Because most of our 2D array is null at this point, we horizontally collapse the array to get rid of all columns that are just filled with nulls. We could have collapsed both vertically and horizontally at the same time, but for read and write simplicity, we opted for doing each of these steps individually. There are two steps involved in this proccess; locating the column to collapse the array at, and actually collapsing the array.

Locating the collapse point: collapseHorizontally()

In the example xlsx file below, there are three rows that are grayed out. We designate these three rows (rows 1 through 3) as key rows. When collapsing horizontally, we start at row one at the rightmost part of our 2D array. We check to see if any of the three rows in the column are not null. If they are null, we will shift one column to the left and repeat. We keep doing this process until we reach a cell that is not null.

Collapsing the array: trimArrayHorizontally()

This method starts where collapseHorizontally() leaves off. Because there is no built in method to trim arrays, let alone 2D arrays, we built one! It simply makes a new 2D array of a size specified by collapseHorizontally(), copies the old array into the new one and returns it.

HorizontalCollapse

Step 3: Vertically Collapse the Array

Vertically collapsing the array is much easier than collapsing it horizontally. We still use two steps to do this process.

Locating the collapse point: collapseVertically()

Our assumption for finding the vertical collapse point is that column 0 is consistently populated for every row we care about. To find the collapse point, we simply iterate on column 0 from the bottom of the array until we find a non-null cell. We select this index as the collapse point.

Collapsing the array: trimArrayVertically()

Once we know our collapse point we use trimArrayVertically() in a similar fashion to trimArrayHorizontally(). We make a new 2D array as tall as collapseVertically() specifies and copy the old elements into it.

VerticalCollapse

Step 4: Replace Nulls with Empty Strings: replaceNulls()

The method simply iterates through our 2D array and replaces all nulls with empty strings. This prevents any null pointer exceptions in the future.

ReplaceNulls

Step 5: Using Key Rows to generate Keys for Mongo Collections

To do this, we use the getKeys() method. This method accomplishes two things:

  1. It dynamically makes a String[] of keys.
  2. It filters the keys to match terms defined by the standards commite (eg, # becomes id) and not break things.
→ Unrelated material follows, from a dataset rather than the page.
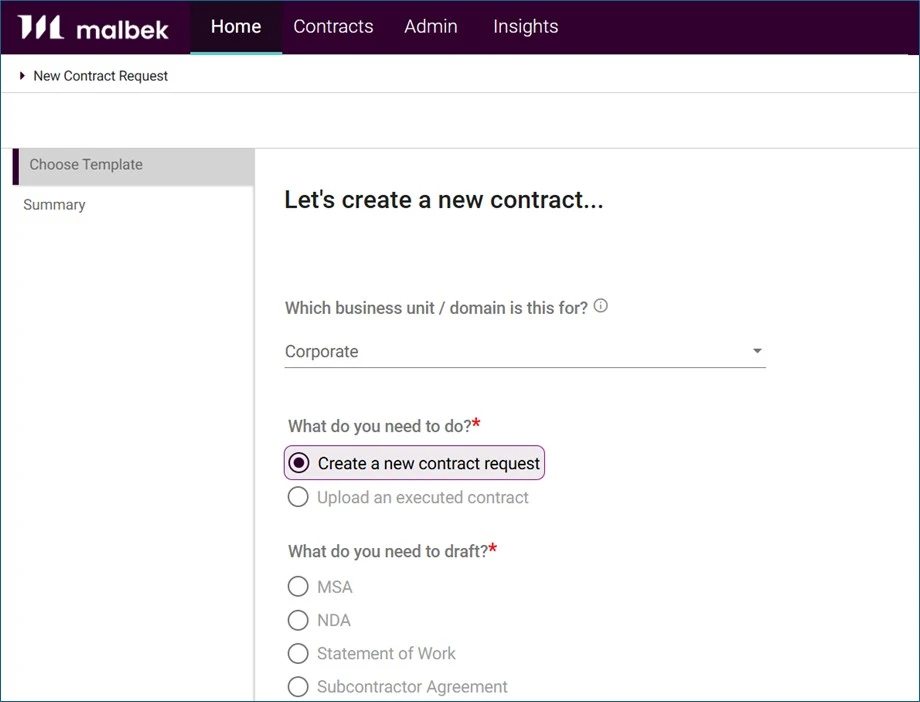Screen dimensions: 920x702
Task: Click the breadcrumb arrow before New Contract Request
Action: coord(21,74)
In order to make a String[] of keys, we iterate, column by column, through our key rows. For every column, we concatenate all the strings from each cell. In the table below, the key for that column would be Common Name, in the following table, the key would be HB=Hang BasketC=ContainerW=Wall.

Common Name
""
""
HB=Hang Basket
C=Container
W=Wall

HB=Hang BasketC=ContainerW=Wall is not a great for users or programmers alike. There are some points in our project where passing this around can break things. For this reason we filter the keys. We remove spaces, and equal signs. This is also a good oportunity to make our keys match what is specified by the standards committee. We change keys like # to id, and Common Name to commonName.

Step 6: Populating the Database: populateDatabase()
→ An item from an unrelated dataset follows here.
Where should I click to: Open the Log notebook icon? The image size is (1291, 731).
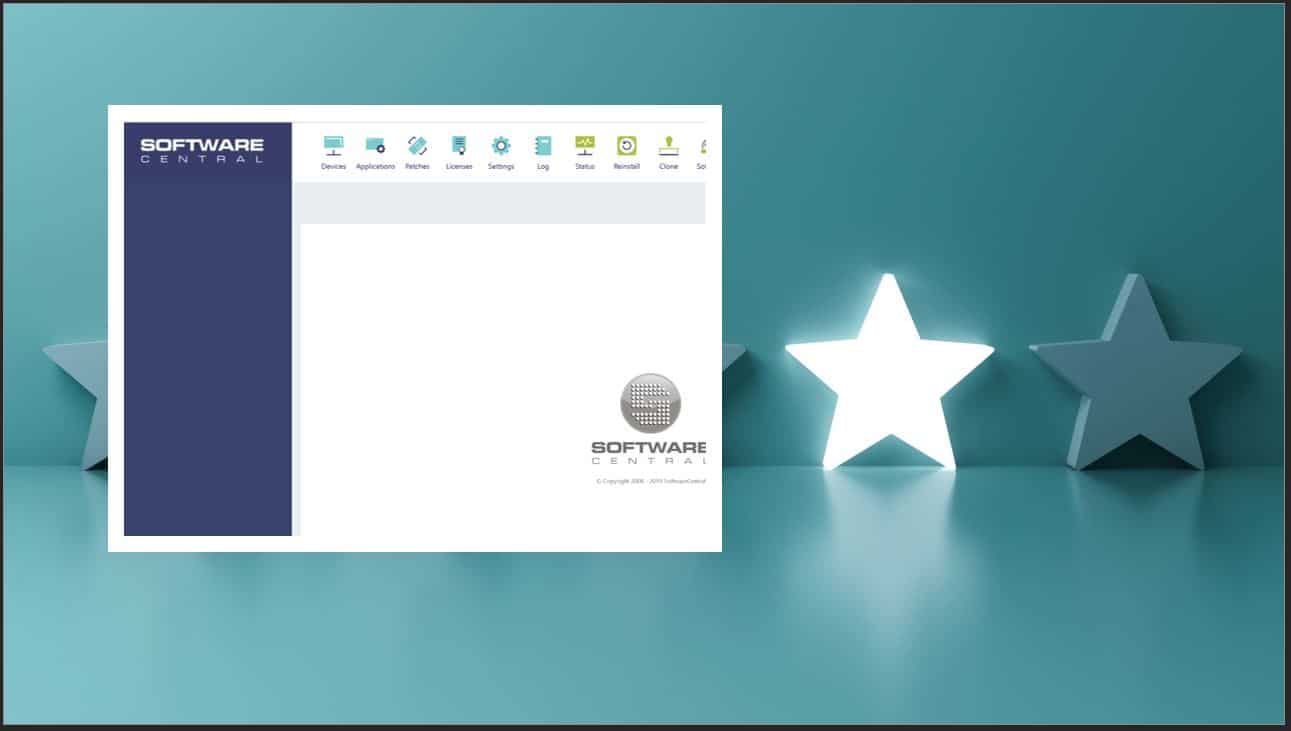tap(542, 146)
This method starts at row 4 (the first row after the key rows). It works by moving from left to right across each row, and at every cell, adding that cell's value as the value of a hashmap with its corresponding key as the key. The hashmap will be added into a document that gets added directly into the database. After this, the method moves to the next row, and repeats until it is at the bottom of the array.
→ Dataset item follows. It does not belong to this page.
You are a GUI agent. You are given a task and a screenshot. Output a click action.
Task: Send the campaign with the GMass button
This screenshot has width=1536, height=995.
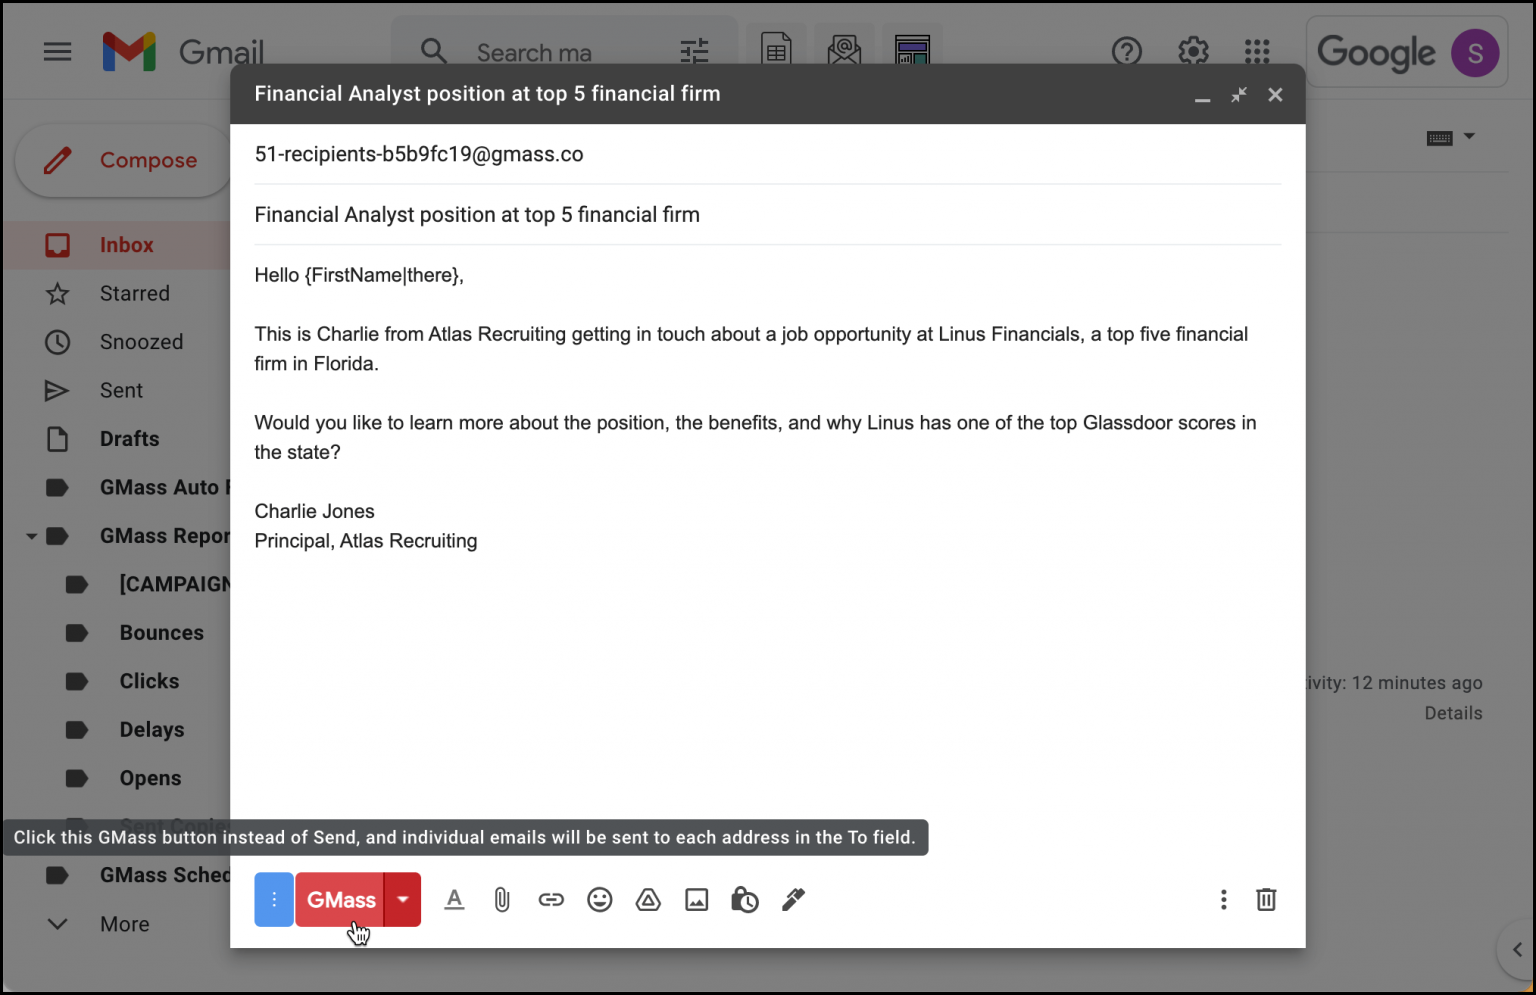pyautogui.click(x=340, y=899)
It is also at this stage that we ignore certain rows that the customer would like ignored. On each row we check for:

  • The gardenlocation is empty
  • In a column called not included, if there is an x
    If either of these are the case, such as in the following picture, we will not include that row in the database.

not included

And that! Is how you turn any XLSX document into a populating database!